A vehicle control device that estimates a driving risk that may occur to a vehicle due to a driving environment of the vehicle, executes driving assistance control for the vehicle so as to avoid the occurrence of the driving risk, and executes a notification process to notify a driver of the vehicle of the execution of the driving assistance control,
the vehicle control device executes a driving ability evaluation process to estimate a driving ability value that indicates the magnitude of the driver's driving ability, and when the driving assistance control is being executed, executes the notification process when the driving ability value is in a high ability state that is greater than a predetermined threshold, but does not execute the notification process when the driving ability value is in a low ability state that is equal to or less than the predetermined threshold,
the driving ability value includes a perceptual ability value representing a magnitude of perceptual ability to recognize perceptual objects including traffic participants outside the vehicle, and a motor ability value representing a magnitude of motor ability to perform vehicle operation of the vehicle;
the perception ability value is calculated according to a probability that the driver's line of sight captures a perception object outside the vehicle;
A vehicle control device in which the athletic ability value is calculated according to the acceleration caused in the vehicle by the driver's vehicle operation . The low capacity state is
If the perception ability value is equal to or less than a first perception threshold, or
When the motor ability value is equal to or less than a first motor threshold, or
the perceptual ability value is equal to or less than a second perceptual threshold set to a value greater than the first perceptual threshold, and the motor ability value is equal to or less than a second motor threshold set to a value greater than the first motor threshold,
The high capacity state is
When the perceptual ability value exceeds the first perceptual threshold and the motor ability value exceeds the second motor threshold, or
The vehicle control device according to claim 1 , wherein the perceptual ability value exceeds the second perceptual threshold and the motor ability value exceeds the first motor threshold.
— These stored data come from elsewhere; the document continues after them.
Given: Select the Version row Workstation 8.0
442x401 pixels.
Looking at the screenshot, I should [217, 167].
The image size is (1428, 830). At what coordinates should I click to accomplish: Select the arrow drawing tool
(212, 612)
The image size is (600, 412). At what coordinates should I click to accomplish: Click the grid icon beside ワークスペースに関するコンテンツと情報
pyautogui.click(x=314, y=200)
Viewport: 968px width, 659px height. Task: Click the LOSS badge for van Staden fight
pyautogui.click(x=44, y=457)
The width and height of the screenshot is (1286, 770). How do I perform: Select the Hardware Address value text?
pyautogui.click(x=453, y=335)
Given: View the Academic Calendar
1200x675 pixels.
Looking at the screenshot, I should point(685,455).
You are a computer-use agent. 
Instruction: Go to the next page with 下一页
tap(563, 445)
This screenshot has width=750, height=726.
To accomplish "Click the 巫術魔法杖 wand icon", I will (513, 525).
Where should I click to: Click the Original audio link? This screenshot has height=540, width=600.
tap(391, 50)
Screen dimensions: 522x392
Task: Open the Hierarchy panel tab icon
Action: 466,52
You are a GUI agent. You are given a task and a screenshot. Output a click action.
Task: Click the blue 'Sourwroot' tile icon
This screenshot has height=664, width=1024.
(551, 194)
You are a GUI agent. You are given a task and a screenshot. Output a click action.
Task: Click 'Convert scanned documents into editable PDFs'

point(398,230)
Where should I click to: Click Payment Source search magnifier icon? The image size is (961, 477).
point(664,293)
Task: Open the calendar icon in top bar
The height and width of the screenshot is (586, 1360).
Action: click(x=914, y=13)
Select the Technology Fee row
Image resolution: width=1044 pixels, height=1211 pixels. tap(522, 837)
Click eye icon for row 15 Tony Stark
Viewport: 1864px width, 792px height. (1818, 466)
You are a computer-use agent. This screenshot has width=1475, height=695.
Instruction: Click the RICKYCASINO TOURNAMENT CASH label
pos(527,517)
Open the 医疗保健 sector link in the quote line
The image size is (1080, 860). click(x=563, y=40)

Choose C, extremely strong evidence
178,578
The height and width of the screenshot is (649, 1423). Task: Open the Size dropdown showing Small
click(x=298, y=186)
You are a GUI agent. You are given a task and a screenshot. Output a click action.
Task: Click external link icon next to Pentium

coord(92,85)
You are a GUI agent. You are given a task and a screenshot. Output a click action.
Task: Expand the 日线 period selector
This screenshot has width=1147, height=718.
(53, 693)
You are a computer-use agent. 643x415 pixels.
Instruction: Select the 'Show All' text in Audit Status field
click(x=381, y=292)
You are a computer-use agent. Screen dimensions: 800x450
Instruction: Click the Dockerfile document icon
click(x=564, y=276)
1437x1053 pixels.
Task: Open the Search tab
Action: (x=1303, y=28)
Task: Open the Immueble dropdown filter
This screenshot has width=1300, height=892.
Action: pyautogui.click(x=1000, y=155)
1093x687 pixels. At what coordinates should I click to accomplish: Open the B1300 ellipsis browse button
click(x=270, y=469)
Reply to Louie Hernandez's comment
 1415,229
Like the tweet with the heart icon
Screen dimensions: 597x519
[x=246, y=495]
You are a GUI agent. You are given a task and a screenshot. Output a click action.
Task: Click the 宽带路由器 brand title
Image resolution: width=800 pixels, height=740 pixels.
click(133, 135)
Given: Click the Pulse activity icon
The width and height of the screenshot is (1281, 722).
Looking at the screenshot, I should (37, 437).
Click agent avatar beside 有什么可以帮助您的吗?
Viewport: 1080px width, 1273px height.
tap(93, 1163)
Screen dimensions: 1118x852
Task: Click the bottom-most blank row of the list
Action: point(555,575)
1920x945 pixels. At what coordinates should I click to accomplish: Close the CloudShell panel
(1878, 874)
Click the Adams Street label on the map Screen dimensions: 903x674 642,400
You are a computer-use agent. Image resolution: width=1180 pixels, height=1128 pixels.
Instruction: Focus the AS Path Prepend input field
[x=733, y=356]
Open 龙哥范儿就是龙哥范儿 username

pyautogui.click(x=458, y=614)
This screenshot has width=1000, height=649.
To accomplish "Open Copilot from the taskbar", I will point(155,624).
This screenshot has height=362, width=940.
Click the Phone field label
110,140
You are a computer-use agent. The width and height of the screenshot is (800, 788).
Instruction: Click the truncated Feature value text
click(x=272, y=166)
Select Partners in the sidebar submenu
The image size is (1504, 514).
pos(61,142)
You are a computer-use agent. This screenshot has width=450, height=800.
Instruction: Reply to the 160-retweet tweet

The vehicle control device according to claim 1 or 2 , wherein, in the low capacity state, the vehicle control device does not execute the notification process, and executes the driving assistance control so as to automatically drive the vehicle to a predetermined destination. In the high capacity state, the vehicle control device
The perceptual ability value exceeds the first perceptual threshold but is less than the second perceptual threshold, and the motor ability value exceeds the second motor threshold; or
When the motor ability value exceeds the first motor threshold but is less than a third motor threshold set to a value greater than the second motor threshold, and the perceptual ability value exceeds the second perceptual threshold,
The vehicle control device according to claim 2 , which executes the notification process. In the high capacity state, the vehicle control device
3. The vehicle control device of claim 2, wherein when the perceptual ability value is equal to or greater than the second perceptual threshold and the motor ability value is equal to or greater than a third motor threshold set to a value greater than the second motor threshold, the notification process is executed and a second notification process is executed to notify the driver of vehicle operations to cause the vehicle to travel along an ideal driving line on the road.